(Lines of data)
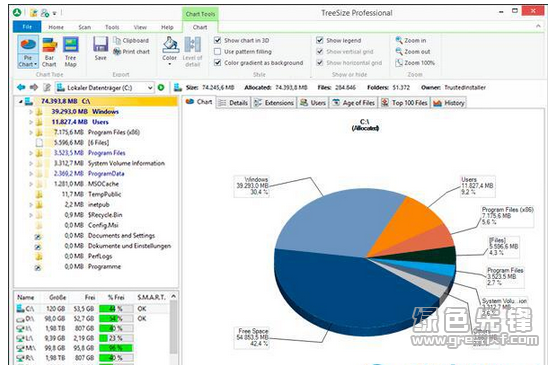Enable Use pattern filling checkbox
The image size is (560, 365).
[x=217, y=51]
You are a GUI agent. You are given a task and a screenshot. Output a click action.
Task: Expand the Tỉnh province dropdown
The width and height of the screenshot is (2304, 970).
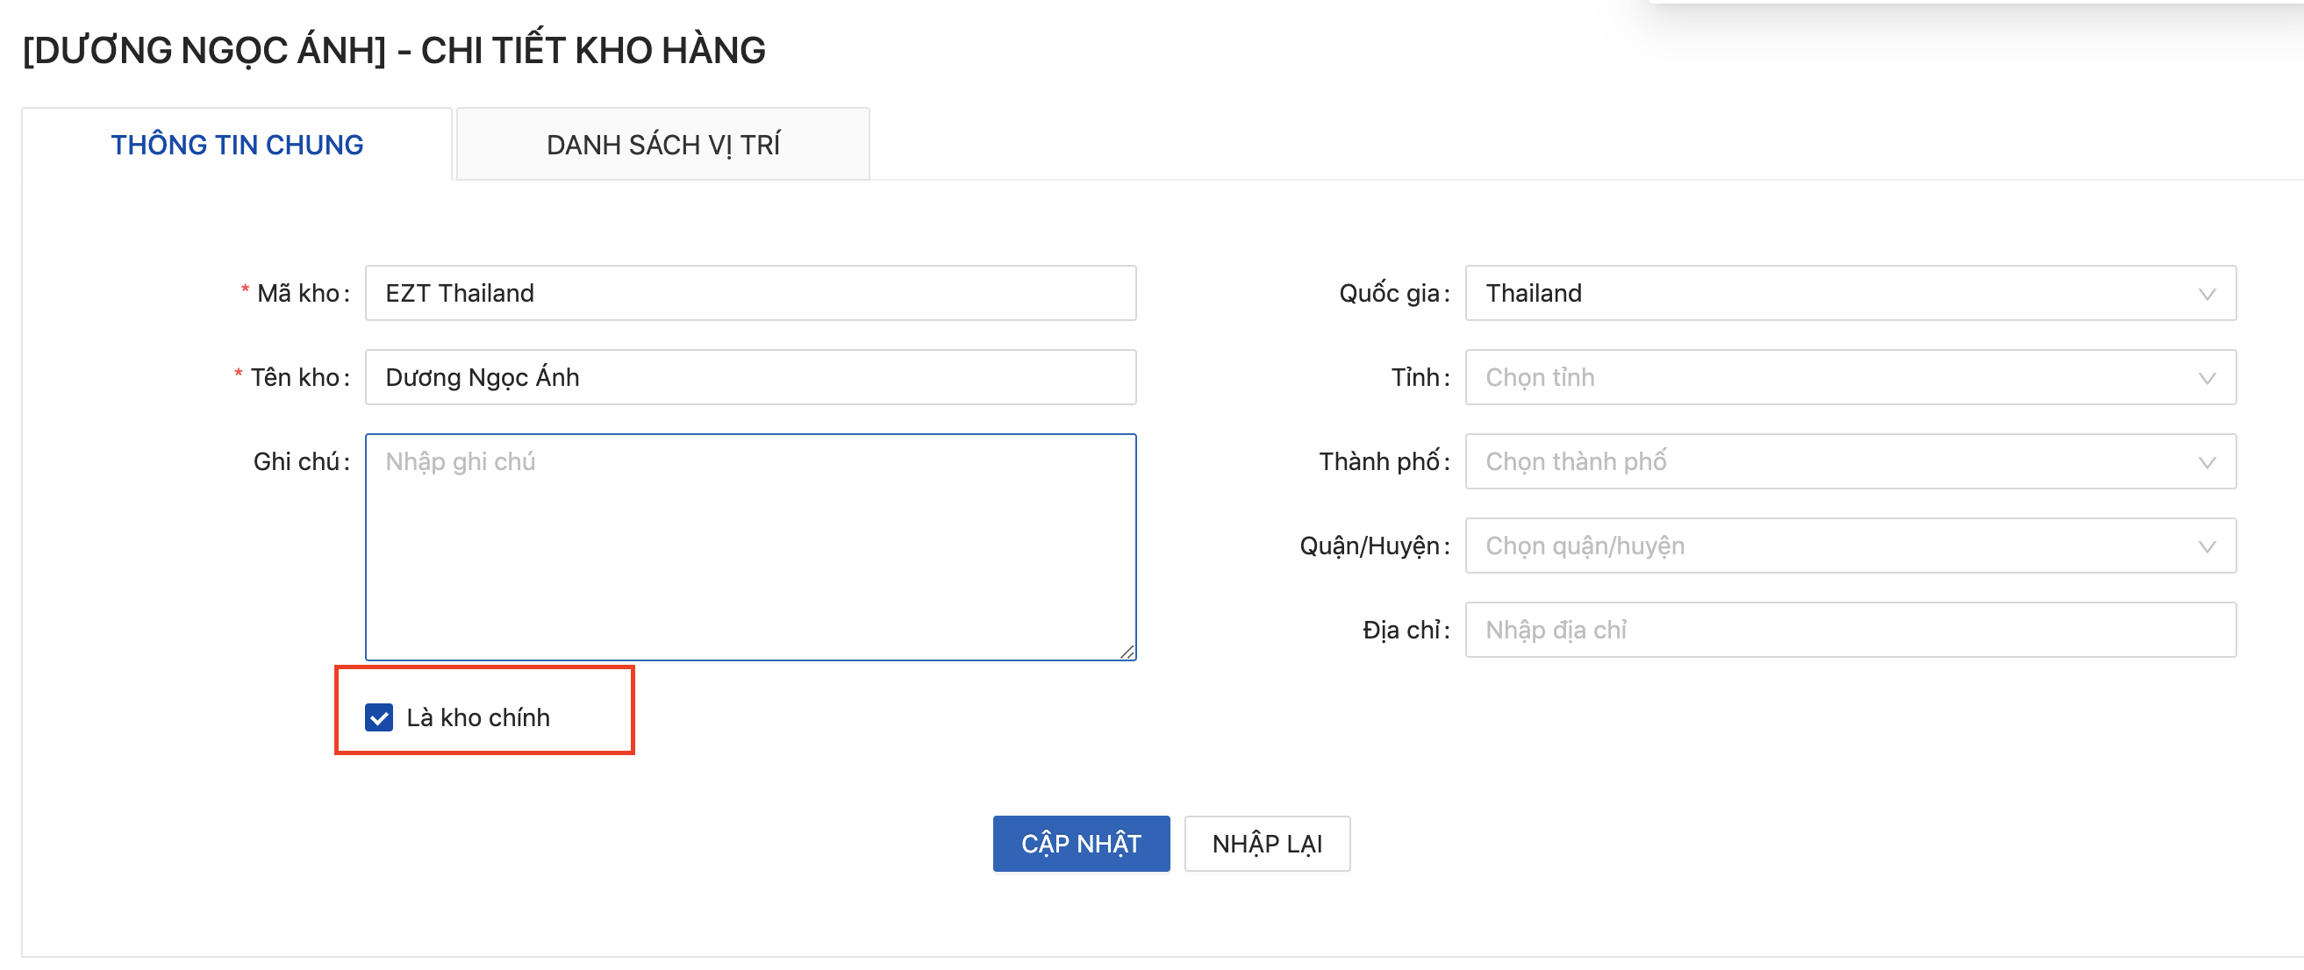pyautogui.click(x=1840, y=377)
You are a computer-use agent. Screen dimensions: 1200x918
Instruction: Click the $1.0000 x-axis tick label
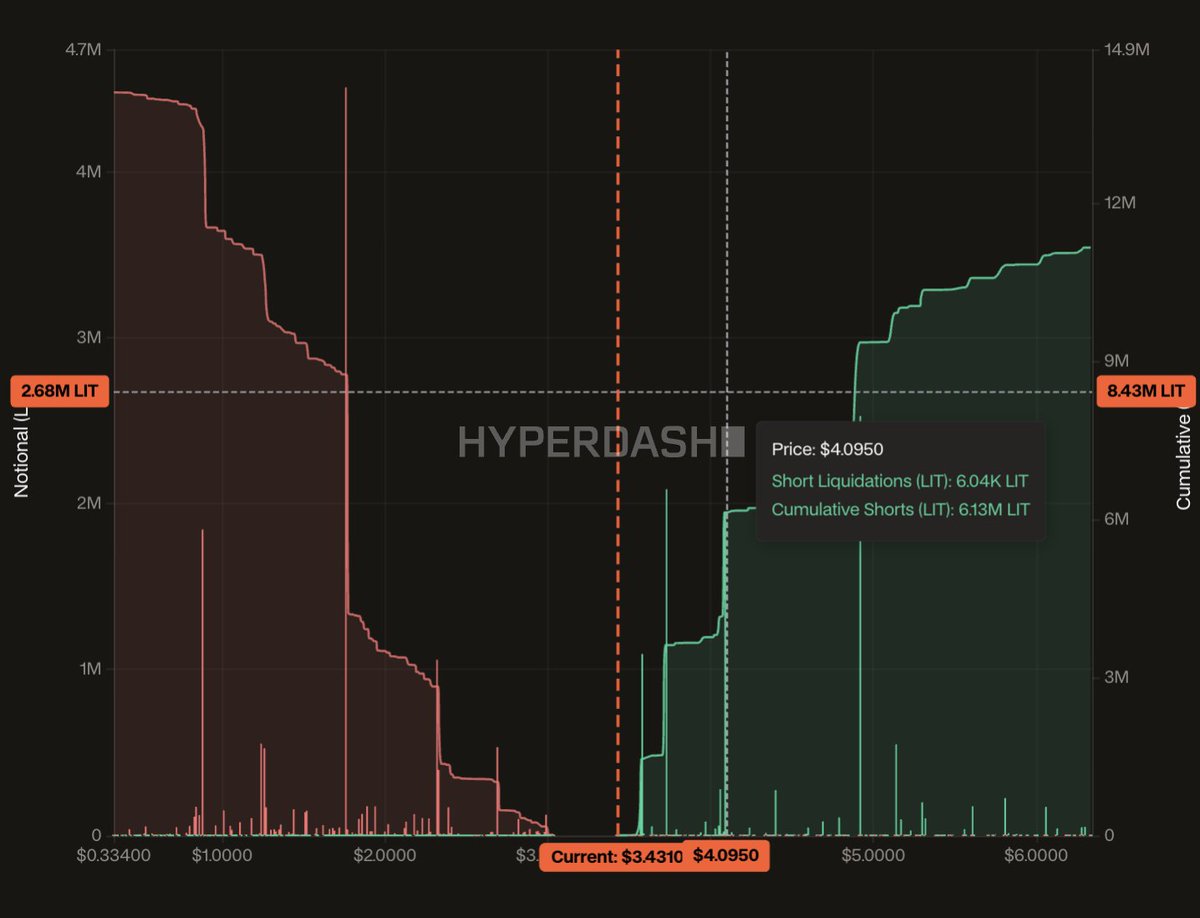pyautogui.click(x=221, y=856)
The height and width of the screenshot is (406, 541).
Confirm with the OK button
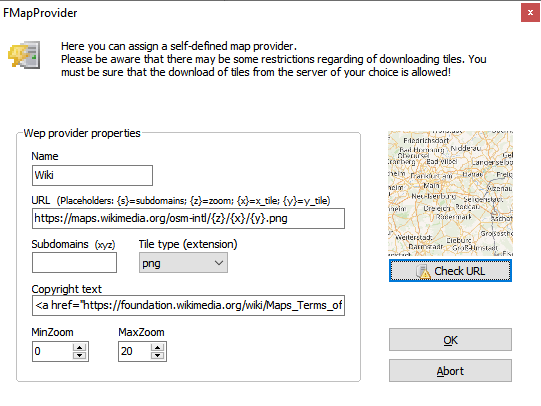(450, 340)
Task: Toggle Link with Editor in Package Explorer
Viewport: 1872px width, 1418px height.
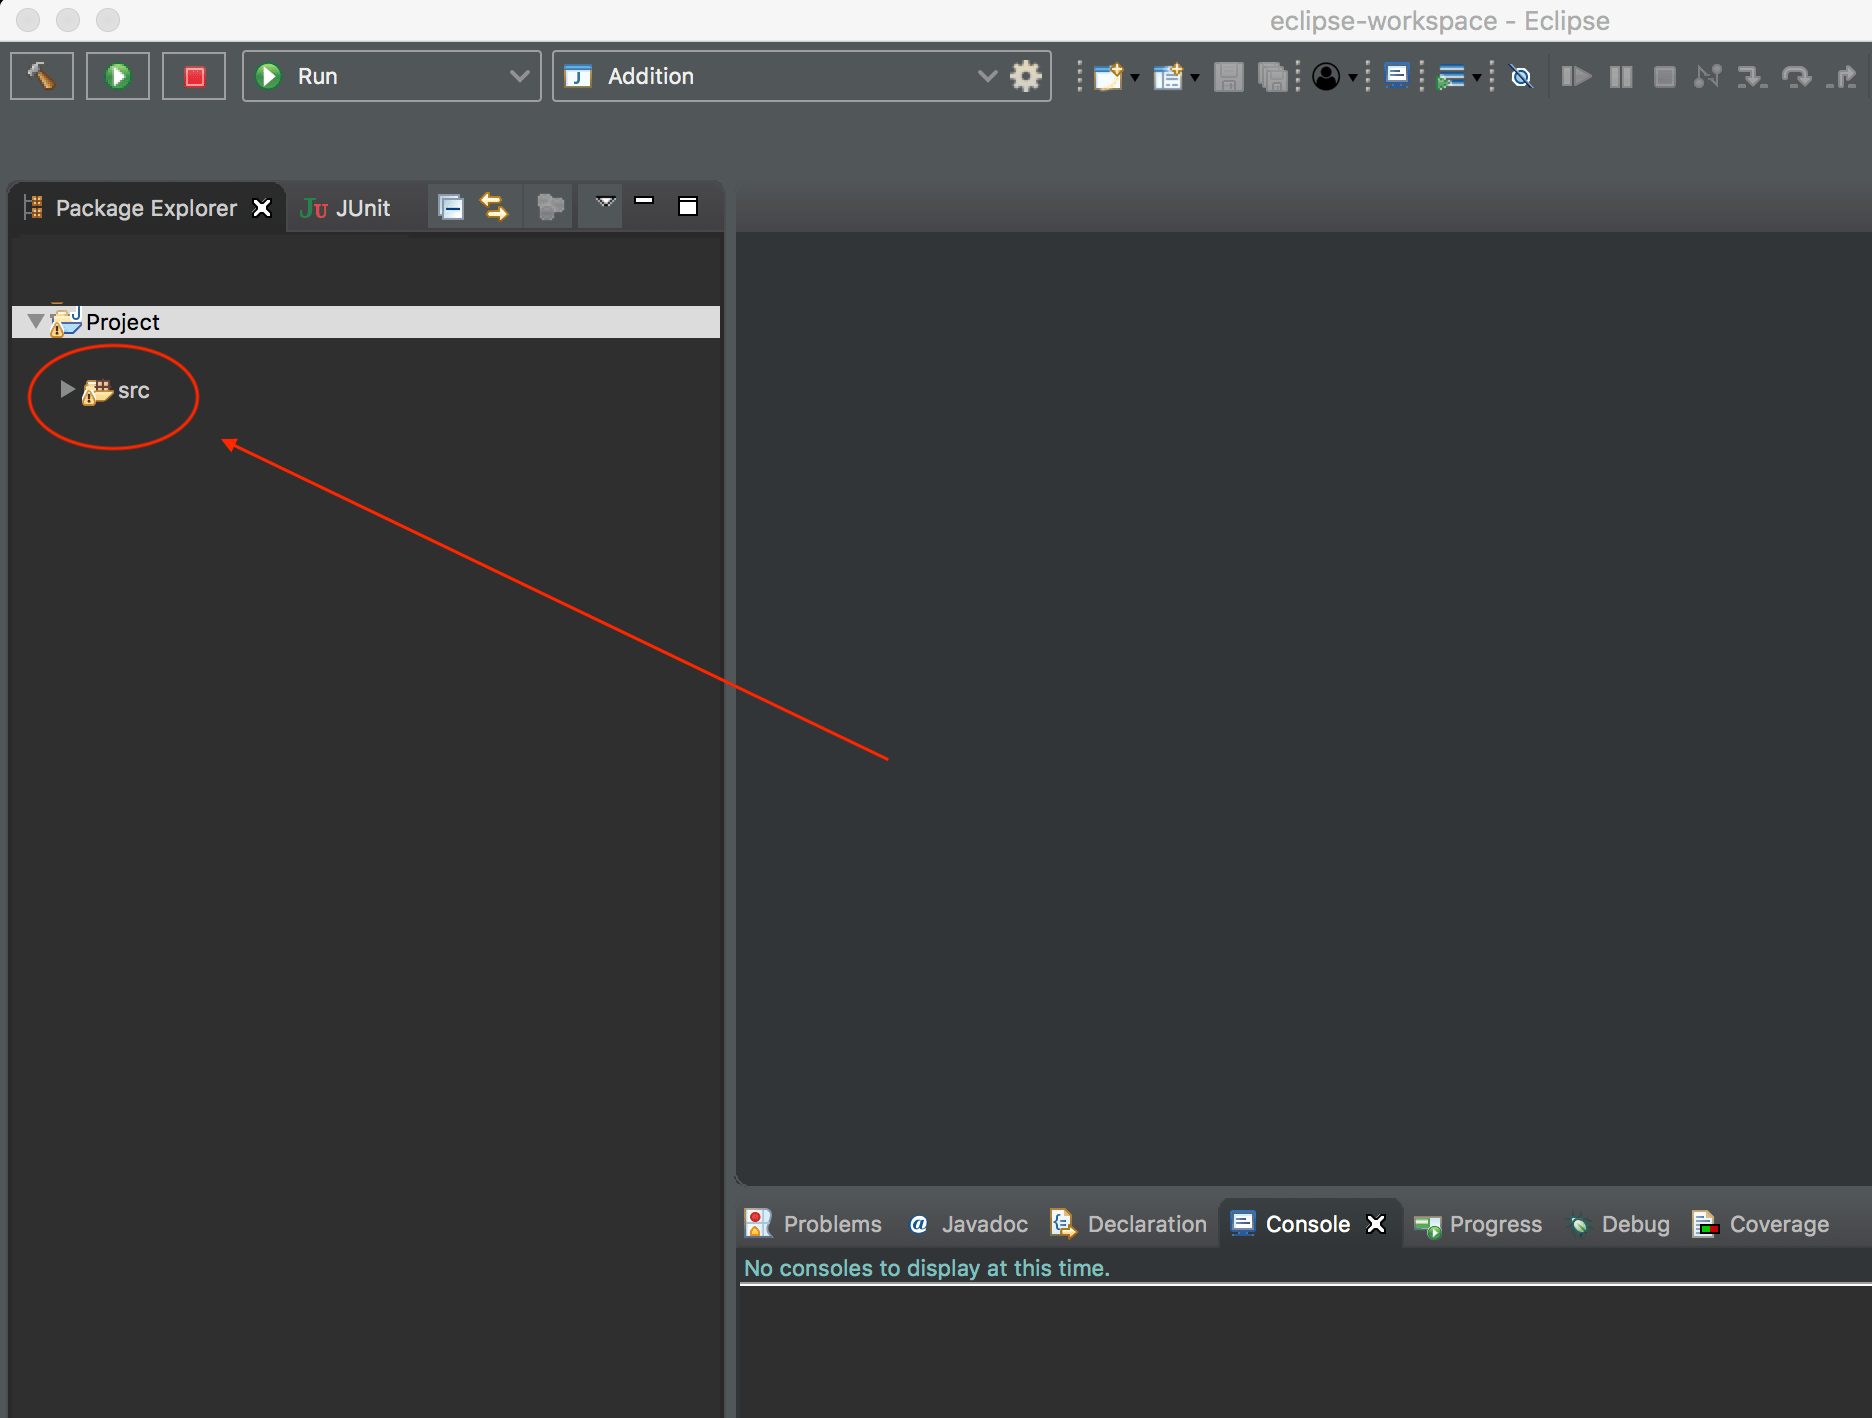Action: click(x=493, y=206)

**Direction**. Please copy out every line of the records above word for word, leaving out the pictures.

**Result**.
Enable Use pattern filling checkbox
The image size is (560, 365).
[x=217, y=51]
You are a GUI agent. You are given a task and a screenshot. Output a click action.
Task: Expand the Tỉnh province dropdown
The width and height of the screenshot is (2304, 970).
pyautogui.click(x=1840, y=377)
You are a computer-use agent. Screen dimensions: 1200x918
Instruction: Click the $1.0000 x-axis tick label
pyautogui.click(x=221, y=856)
The height and width of the screenshot is (406, 541).
Confirm with the OK button
(450, 340)
Task: Toggle Link with Editor in Package Explorer
Viewport: 1872px width, 1418px height.
Action: click(x=493, y=206)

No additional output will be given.